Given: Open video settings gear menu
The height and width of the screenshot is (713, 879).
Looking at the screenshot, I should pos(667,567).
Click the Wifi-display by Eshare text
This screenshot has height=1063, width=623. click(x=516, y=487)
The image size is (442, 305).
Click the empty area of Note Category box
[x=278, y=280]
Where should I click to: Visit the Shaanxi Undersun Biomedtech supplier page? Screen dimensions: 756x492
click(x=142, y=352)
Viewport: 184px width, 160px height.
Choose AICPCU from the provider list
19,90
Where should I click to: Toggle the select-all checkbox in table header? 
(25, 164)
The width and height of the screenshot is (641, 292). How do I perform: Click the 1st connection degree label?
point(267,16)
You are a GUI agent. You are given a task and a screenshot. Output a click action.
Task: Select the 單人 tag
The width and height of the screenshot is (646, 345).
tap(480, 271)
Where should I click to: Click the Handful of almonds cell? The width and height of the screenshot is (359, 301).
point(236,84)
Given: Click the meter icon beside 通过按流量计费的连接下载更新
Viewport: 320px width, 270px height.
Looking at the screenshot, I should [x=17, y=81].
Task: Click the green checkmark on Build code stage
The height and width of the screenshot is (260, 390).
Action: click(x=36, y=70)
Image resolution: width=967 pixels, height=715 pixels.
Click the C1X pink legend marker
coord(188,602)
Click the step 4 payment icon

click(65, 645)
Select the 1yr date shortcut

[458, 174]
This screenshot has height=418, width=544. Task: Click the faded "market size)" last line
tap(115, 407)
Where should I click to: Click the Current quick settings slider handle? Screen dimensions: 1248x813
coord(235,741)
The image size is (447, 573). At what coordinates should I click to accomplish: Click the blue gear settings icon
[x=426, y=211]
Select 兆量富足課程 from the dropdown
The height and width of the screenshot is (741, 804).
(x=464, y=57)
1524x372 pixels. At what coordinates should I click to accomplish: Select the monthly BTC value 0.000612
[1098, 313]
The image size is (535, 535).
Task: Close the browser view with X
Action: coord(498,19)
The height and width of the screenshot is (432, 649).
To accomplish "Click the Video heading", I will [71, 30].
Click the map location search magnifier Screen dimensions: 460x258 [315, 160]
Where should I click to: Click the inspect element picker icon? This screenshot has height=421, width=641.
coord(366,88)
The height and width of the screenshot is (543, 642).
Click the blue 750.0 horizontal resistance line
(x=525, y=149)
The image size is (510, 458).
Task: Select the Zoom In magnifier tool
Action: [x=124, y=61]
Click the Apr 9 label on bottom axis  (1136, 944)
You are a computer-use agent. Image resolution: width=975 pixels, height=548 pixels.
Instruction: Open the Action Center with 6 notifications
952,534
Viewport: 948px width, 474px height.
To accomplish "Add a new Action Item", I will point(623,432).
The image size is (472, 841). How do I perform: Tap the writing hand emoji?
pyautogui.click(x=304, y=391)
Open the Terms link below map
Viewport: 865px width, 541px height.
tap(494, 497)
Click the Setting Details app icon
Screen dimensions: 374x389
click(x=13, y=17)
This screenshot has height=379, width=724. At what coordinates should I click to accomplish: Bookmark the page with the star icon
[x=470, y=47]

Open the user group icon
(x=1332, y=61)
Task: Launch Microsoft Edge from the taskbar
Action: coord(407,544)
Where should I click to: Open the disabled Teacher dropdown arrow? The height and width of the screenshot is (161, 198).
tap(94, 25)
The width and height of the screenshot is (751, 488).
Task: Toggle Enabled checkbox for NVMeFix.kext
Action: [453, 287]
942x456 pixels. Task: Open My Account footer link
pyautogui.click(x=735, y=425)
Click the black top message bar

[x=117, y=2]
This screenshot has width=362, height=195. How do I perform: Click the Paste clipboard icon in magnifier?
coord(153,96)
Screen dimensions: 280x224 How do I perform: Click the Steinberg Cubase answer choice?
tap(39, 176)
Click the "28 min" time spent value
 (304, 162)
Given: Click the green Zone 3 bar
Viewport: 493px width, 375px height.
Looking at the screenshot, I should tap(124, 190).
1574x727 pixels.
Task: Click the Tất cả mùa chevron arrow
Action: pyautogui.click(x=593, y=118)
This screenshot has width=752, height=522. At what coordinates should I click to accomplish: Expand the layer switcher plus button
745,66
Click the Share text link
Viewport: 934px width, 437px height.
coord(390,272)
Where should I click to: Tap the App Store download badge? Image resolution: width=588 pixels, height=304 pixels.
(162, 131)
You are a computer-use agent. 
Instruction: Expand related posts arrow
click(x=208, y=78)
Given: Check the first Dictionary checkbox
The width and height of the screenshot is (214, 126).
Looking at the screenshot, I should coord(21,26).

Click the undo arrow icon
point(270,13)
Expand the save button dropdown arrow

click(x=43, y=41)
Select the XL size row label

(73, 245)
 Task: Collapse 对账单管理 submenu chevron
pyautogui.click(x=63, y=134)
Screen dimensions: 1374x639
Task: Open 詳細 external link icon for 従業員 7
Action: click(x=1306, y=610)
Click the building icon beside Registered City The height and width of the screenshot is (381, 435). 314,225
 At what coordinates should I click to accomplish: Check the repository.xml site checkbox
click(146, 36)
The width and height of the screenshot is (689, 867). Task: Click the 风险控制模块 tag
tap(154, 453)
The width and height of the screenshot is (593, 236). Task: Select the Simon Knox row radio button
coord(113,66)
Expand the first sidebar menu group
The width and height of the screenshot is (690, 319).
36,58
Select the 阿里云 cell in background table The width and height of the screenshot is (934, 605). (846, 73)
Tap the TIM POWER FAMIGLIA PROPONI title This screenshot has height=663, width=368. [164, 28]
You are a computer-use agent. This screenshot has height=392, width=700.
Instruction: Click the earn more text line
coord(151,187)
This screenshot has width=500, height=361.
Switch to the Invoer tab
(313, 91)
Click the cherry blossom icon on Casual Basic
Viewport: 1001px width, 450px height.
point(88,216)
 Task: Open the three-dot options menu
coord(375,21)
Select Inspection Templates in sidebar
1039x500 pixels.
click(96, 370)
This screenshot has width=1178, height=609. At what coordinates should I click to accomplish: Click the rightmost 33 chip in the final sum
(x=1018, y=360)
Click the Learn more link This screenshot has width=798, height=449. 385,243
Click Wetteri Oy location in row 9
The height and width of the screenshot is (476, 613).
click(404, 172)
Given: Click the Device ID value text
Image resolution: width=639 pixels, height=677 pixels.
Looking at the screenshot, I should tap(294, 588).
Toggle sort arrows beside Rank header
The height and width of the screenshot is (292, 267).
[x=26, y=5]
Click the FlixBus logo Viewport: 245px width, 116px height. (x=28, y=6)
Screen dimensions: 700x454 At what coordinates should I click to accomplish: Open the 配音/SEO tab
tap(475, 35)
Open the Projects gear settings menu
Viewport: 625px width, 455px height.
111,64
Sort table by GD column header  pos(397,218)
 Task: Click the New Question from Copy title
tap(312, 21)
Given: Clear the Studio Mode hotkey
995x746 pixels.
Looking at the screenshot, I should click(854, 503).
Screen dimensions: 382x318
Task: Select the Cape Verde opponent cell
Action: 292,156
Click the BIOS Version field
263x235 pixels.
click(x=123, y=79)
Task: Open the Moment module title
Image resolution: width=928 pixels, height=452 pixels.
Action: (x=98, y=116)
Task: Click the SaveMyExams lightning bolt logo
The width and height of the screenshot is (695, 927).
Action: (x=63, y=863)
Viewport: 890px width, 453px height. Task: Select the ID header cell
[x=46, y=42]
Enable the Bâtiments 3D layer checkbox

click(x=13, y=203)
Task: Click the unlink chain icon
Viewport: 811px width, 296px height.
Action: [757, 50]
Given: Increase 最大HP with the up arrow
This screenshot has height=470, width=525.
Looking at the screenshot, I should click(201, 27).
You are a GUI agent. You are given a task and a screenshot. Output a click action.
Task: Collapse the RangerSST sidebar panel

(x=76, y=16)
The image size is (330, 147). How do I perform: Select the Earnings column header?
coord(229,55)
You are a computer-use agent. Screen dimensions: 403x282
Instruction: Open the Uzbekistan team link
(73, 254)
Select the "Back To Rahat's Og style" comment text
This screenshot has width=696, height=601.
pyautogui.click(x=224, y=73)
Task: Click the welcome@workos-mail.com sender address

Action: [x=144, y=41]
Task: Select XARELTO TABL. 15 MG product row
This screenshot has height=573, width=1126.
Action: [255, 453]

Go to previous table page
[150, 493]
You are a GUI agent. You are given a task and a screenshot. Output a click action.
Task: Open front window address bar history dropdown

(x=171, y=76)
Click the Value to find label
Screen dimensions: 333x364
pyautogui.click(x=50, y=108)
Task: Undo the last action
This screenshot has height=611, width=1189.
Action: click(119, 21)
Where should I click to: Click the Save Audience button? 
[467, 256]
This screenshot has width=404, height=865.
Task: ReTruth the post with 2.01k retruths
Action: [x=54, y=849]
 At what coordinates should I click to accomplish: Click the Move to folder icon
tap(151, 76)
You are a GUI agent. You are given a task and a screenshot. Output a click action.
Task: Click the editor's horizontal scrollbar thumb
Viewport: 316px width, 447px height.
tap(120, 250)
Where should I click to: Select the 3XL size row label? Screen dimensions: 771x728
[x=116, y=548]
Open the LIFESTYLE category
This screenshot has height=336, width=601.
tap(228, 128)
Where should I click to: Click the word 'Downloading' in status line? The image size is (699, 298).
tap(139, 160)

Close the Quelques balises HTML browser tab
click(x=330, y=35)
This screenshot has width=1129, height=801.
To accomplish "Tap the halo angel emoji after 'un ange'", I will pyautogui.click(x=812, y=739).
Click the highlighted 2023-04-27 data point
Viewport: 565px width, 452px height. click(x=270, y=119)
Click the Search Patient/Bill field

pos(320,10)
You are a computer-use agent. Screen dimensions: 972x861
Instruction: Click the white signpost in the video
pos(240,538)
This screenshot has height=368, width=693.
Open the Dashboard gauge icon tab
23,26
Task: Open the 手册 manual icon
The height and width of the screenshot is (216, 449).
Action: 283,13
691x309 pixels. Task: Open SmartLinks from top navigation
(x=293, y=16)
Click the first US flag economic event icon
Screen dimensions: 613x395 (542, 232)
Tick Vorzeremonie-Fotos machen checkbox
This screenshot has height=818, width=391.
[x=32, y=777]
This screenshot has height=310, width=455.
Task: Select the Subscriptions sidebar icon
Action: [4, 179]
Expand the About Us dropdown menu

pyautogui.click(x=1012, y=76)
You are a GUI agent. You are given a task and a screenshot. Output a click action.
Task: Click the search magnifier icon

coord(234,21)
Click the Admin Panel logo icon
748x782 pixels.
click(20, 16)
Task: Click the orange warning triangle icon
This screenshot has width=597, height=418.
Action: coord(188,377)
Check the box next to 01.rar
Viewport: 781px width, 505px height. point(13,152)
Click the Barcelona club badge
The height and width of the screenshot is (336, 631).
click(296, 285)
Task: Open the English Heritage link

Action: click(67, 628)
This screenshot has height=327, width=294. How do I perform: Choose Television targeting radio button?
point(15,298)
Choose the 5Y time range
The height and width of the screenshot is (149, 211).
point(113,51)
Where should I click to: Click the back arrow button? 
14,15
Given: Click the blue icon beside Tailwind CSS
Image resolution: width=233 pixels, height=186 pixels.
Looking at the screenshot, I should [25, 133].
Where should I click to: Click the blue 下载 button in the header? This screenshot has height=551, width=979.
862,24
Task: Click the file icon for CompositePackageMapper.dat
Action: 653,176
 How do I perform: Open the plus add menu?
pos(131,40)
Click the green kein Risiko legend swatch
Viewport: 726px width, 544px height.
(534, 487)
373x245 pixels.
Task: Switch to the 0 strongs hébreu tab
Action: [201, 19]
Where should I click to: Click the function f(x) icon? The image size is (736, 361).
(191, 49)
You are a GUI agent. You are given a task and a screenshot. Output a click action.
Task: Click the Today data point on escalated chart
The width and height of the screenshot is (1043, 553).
☆ ☆ ☆ ☆ ☆
I need every line of the material that includes "beside", so please copy them out.

Given: Click the meter icon beside 通过按流量计费的连接下载更新
Click the building icon beside Registered City The height and width of the screenshot is (381, 435). 314,225
Toggle sort arrows beside Rank header
Given: Click the blue icon beside Tailwind CSS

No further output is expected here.